Em uma formulação concisa, o avanço do narcisismo beneficia o individual em detrimento do social, visto que estabelecem entre si uma lógica de proporcionalidade inversa. A megalomania narcisista, em detrimento da alteridade, produz a ilusão de que o "eu" pode prescindir do "outro", quando na realidade o ser humano, desde o nascimento, é marcado pela falta, pela necessidade objetiva e subjetiva do outro. "Freud aplicou o termo 'narcisista' ao mais primitivo estágio do desenvolvimento humano, o estágio em que o bebê, inteiramente impotente, compensa sua impotência com um egocentrismo megalomaníaco" (Bettelheim, 1982, p. 119). Ora, com certeza a ilusão de que é possível ser completamente independente do outro repousa em substrato narcísico.

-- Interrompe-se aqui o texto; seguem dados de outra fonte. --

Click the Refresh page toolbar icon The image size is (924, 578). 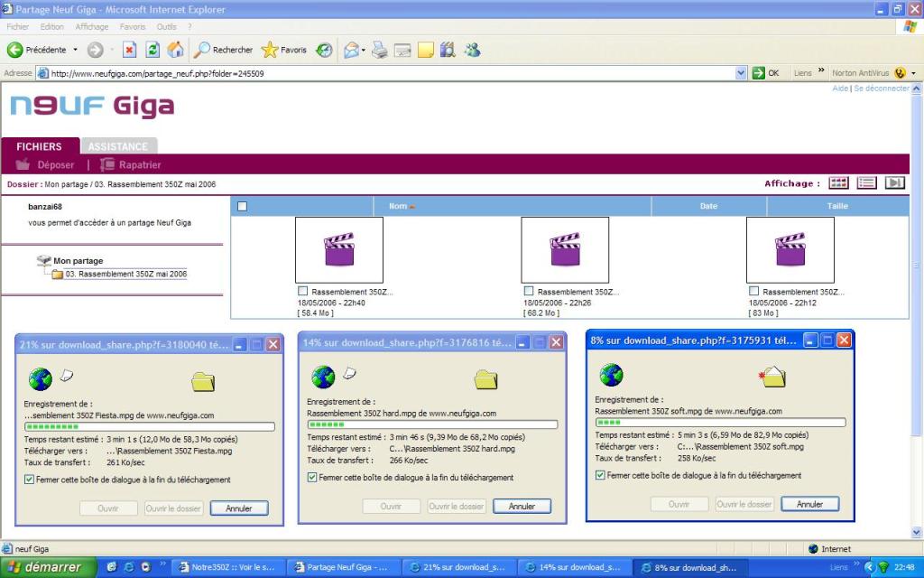(152, 51)
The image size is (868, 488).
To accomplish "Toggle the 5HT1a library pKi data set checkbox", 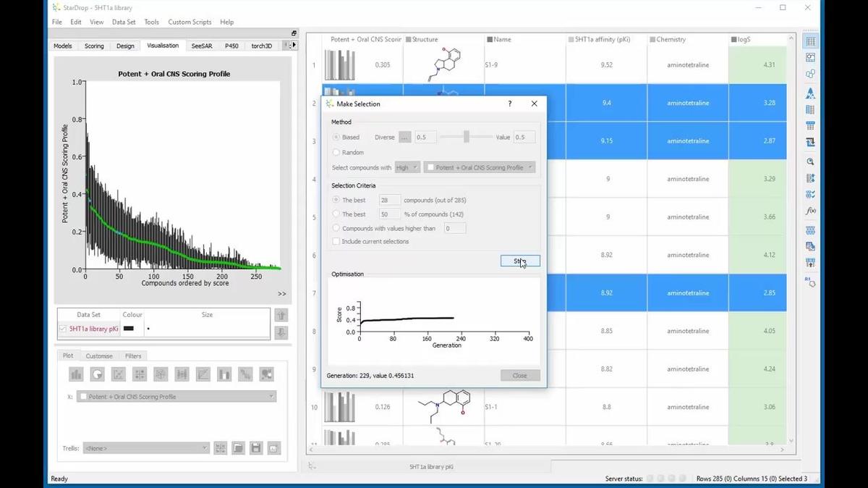I will tap(63, 329).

Até aqui, realizou-se um resgate de questões históricas da organização do social, mais especificamente no bojo das configurações familiares, pois no cenário hipermoderno há uma conjuntura de múltiplos processos que aparentemente se coadunam com a propagação do narcisismo, inclusive em razão dos benefícios provenientes de sua generalização, visto que, quanto mais profunda a miséria no campo relacional, maior a necessidade do narcisista em se haver com as irresistíveis ofertas da materialidade (Trinca, 1997). Em linguagem direta, a pobreza interna é compensada com uma overdose externa, notadamente presente, por exemplo, no consumismo. A globalização, em consonância, produz uma homogeneização cultural de tamanha amplitude que inclusive as identidades nacionais encontram-se em declínio. A identidade profissional, ancoradouro de uma posição social meritória, também se encontra em ruínas devido ao requisito forçoso à versatilidade e à facilidade de adaptação às mudanças (Gaulejac, 2010). Como resultado, a pulverização das identidades culturais, parentais, profissionais etc. serve à indiferenciação que se processa nos planos sociocultural e psíquico e cria as condições favoráveis à escalada do narcisismo. Assim, a intensificação dessa conjuntura tende a tornar comum uma tipologia vincular marcadamente pobre, em que o "eu" e o "outro" se associam com interesses puramente objetivos e imediatistas.

 

Discussão

A proposição que aqui se almeja defender postula que tanto o bullying como o assédio moral são efeitos pontuais de uma conjuntura complexa, cuja influência presumivelmente se materializa em todo globo. Além dos indicadores procedentes da bibliografia consultada, a edificação da hipótese aduzida logo acima se tornou possível após a modesta constatação de que ambos os fenômenos são essencialmente a mesma coisa (Moreira, 2010). A similaridade entre ambos indica que são originários da mesma fonte: a versão anímica do capitalismo globalizado – o narcisismo. Destarte, adiante serão analisadas as implicações da equivalência desses dois fenômenos em pauta, para esclarecer o porquê de associá-los aos ditames da conjuntura global.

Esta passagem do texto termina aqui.